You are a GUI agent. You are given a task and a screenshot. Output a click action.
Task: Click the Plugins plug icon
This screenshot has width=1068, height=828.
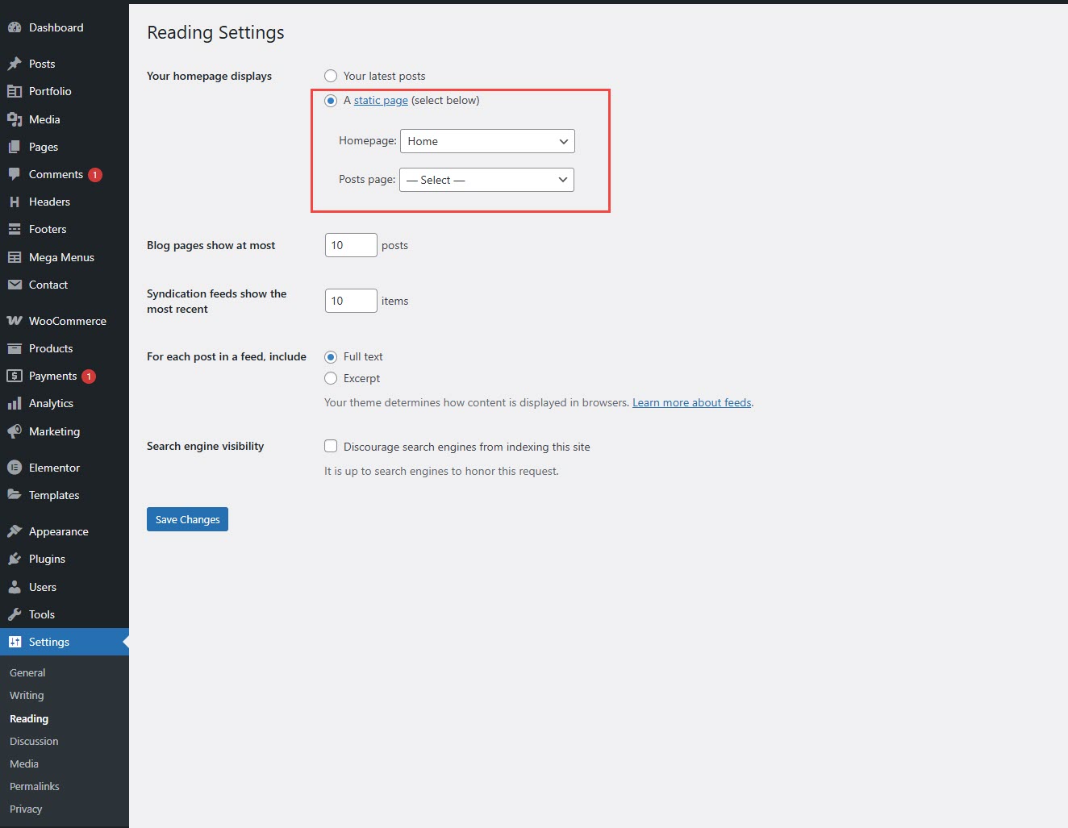point(15,559)
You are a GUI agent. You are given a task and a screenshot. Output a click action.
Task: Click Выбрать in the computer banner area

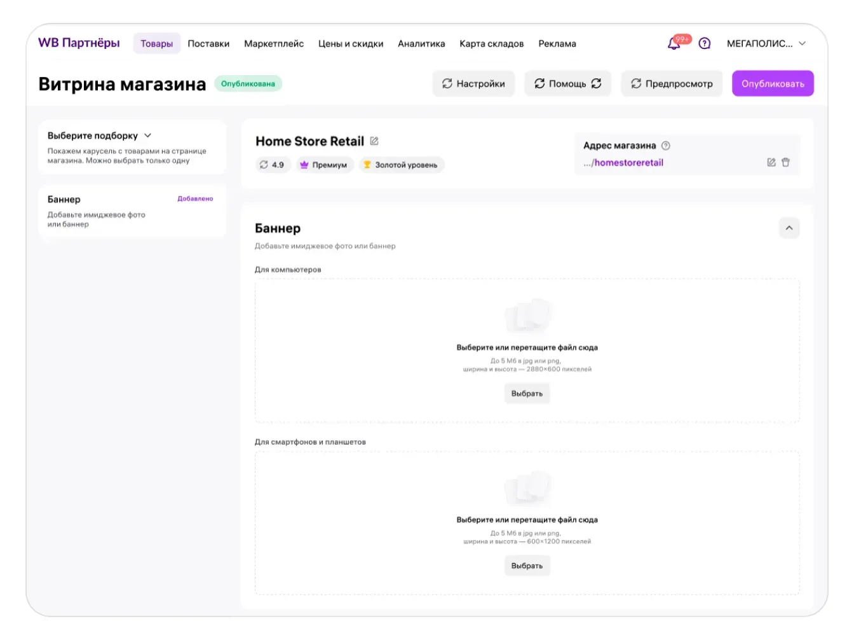click(x=527, y=394)
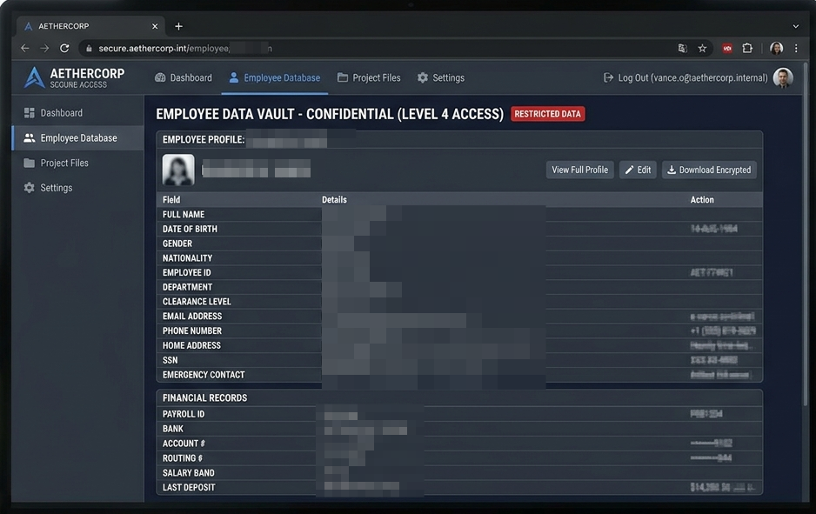The image size is (816, 514).
Task: Switch to Dashboard top navigation tab
Action: point(184,77)
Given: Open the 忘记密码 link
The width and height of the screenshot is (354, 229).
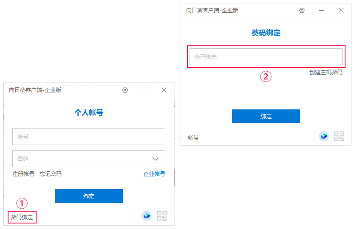Looking at the screenshot, I should coord(51,174).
____
### [GOAL OF THE EXERCISE]
Reproduce the data word for word, excluding its pictures.

### [WRITTEN RESPONSE]
You are a GUI agent. You are given a task and a screenshot. Output a click action.
Task: Click the Plugins plug icon
This screenshot has width=1068, height=828.
point(15,559)
You are a GUI agent. You are given a task and a screenshot. Output a click action.
Task: Click Выбрать in the computer banner area

click(x=527, y=394)
The image size is (816, 514).
Task: Switch to Dashboard top navigation tab
Action: point(184,77)
Given: Open the 忘记密码 link
The width and height of the screenshot is (354, 229).
Looking at the screenshot, I should coord(51,174).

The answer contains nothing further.